Ce que confirme par mail le médecin suisse Blaise Meyrat. Il a lui-même procédé à ce type d’opérations jusque dans les années 90 et milite désormais pour qu’elles ne soient plus pratiquées : « Après lecture de la réponse de la ministre de la Santé, je remarque, comme d’habitude, l’amalgame fait entre traitement médical et traitement chirurgical, le premier étant indispensable, le second pouvant attendre le consentement ou la décision de l’intéressé. (…) Les chirurgiens, nous l’avons vu en France, laissent planer le doute et l’ambiguïté concernant la nécessité d’opérer pour éviter les problèmes endocriniens.»

Par ailleurs, le problème va bien au-delà de ces seules opérations d’assignation de sexe.

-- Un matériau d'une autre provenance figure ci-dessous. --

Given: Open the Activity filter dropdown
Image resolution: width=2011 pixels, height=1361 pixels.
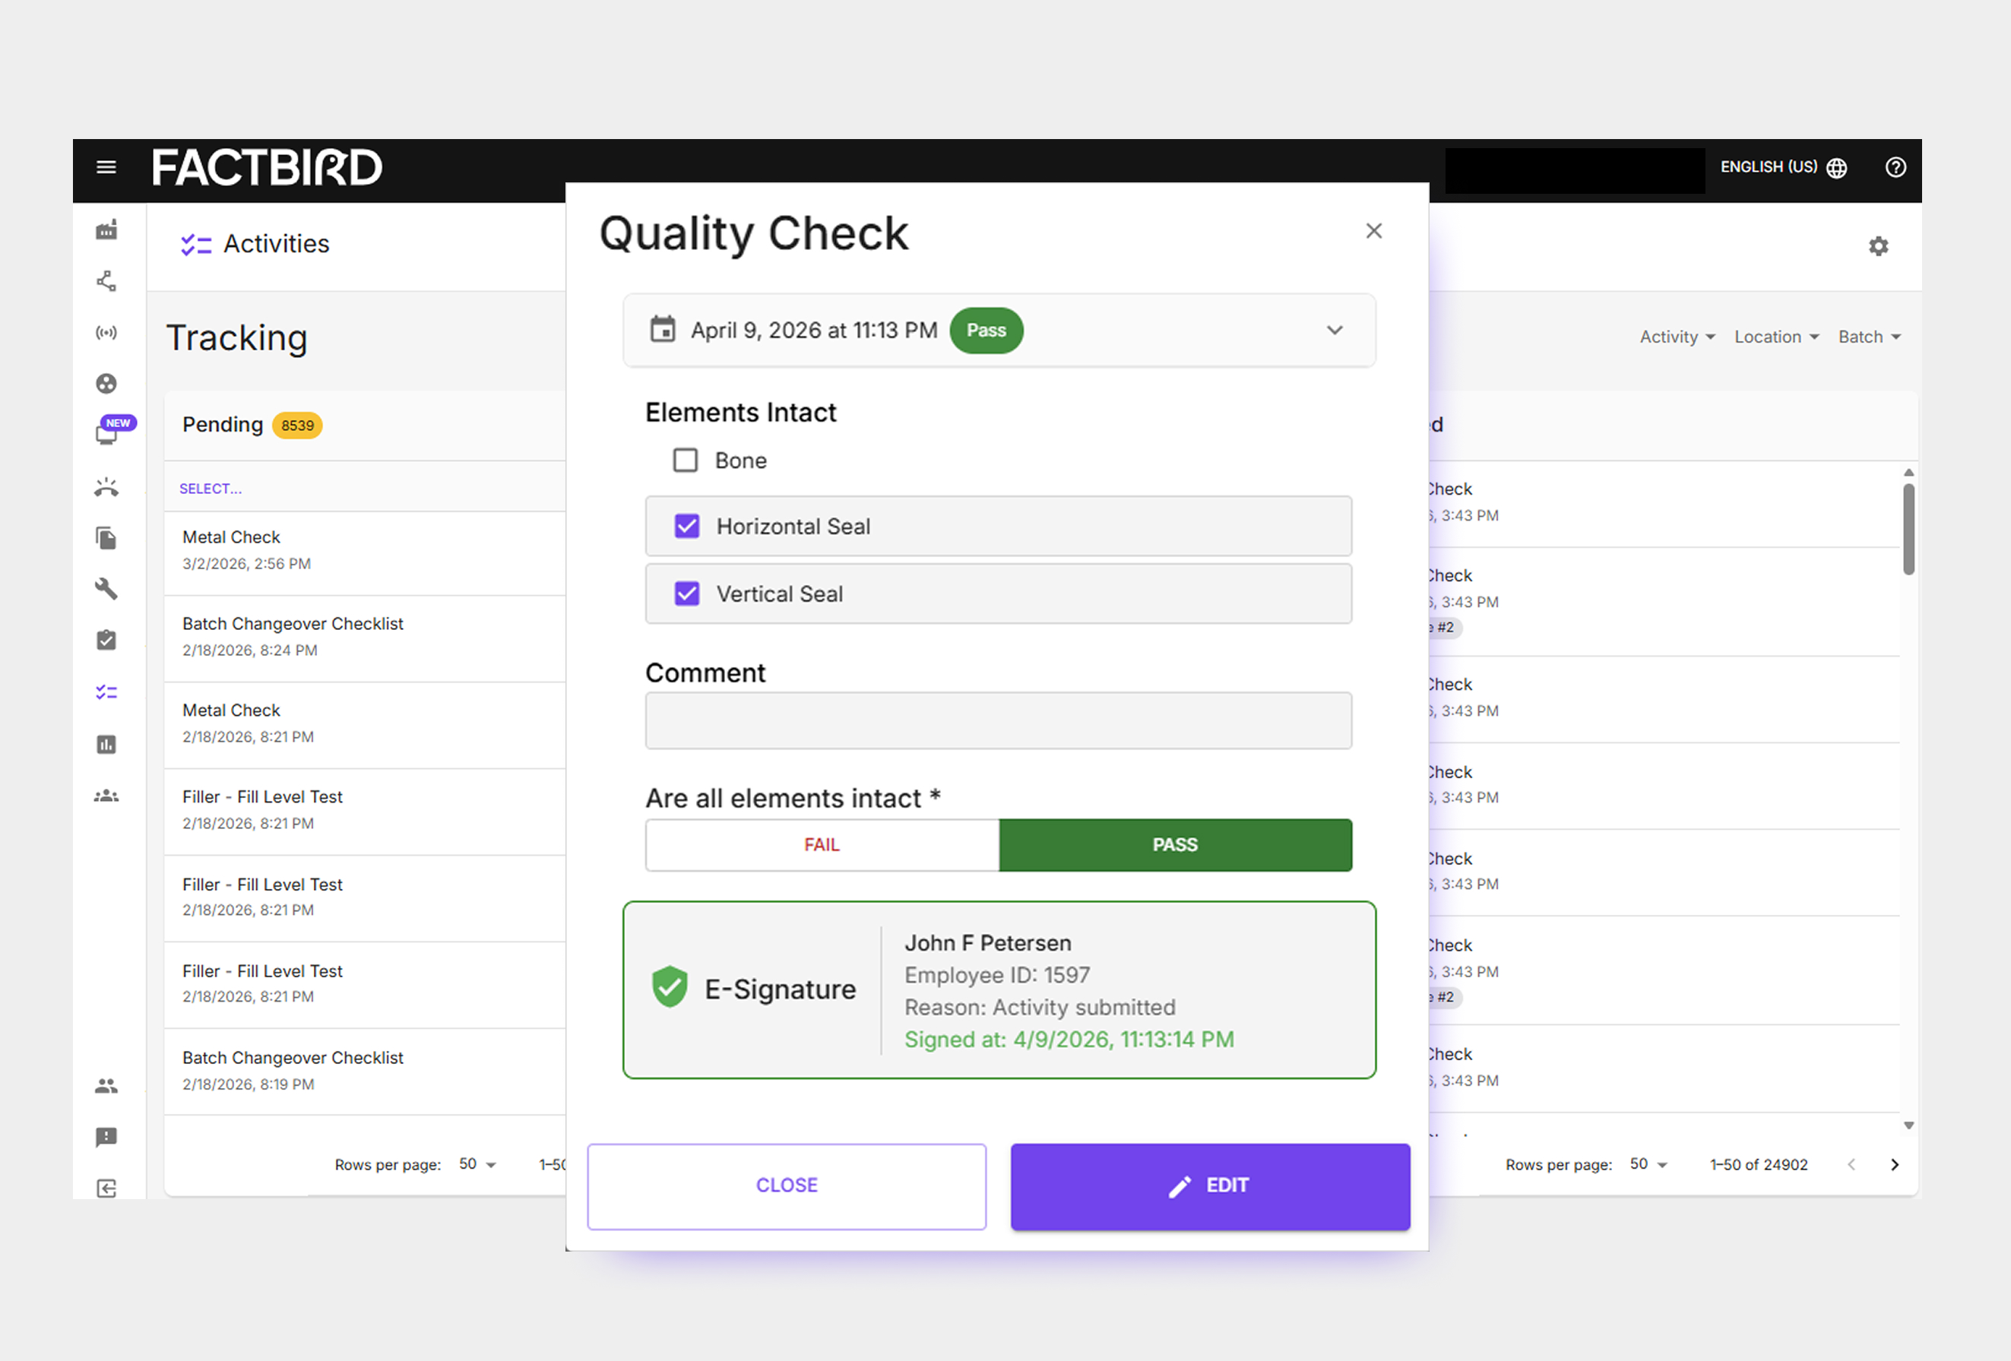Looking at the screenshot, I should pyautogui.click(x=1676, y=337).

Sans compter qu’«on ne sait pas non plus combien d’enfants ont été envoyés à l’étranger !», souligne le Dr Schneider. «Il ne s’agit pas uniquement d’assigner un sexe quand le sexe est considéré comme ambigu. Même si le sexe n’est pas considéré comme ambigu, mais qu’il y a des variations des caractéristiques sexuées, il faut aussi attendre le consentement éclairé de la personne», estime-t-il. Car les chirurgies de l’hypospade (lorsque l’ouverture de l’urètre ne se trouve pas à l’extrémité du pénis, mais ailleurs le long du canal urinaire au niveau de la verge) ou de réduction du clitoris sont courantes. Et là non plus, les opérations ne sont pas vitales, mais peuvent entraîner des complications (comme des fistules) et des traumatismes.

Dans sa réponse, la ministre annonce qu’un avant-projet de loi visant à interdire l’assignation d’un sexe chez les nouveau-nés est en cours d’élaboration, qui pourrait être soumis au Conseil de gouvernement d’ici la fin de l’année. Mais la loi doit être plus large, selon le Dr Schneider : «Les lignes directrices médicales ne suffisent pas, nous savons que les opérations continuent. Toutes les personnes avec des variations des caractéristiques sexuées doivent être protégées par la loi, y compris celles avec une hyperplasie congénitale des surrénales ou avec un hypospade. Ce sont les deux cas les plus fréquents de mutilations génitales intersexes. Une loi est l’unique chance pour que ces enfants soient protégés.»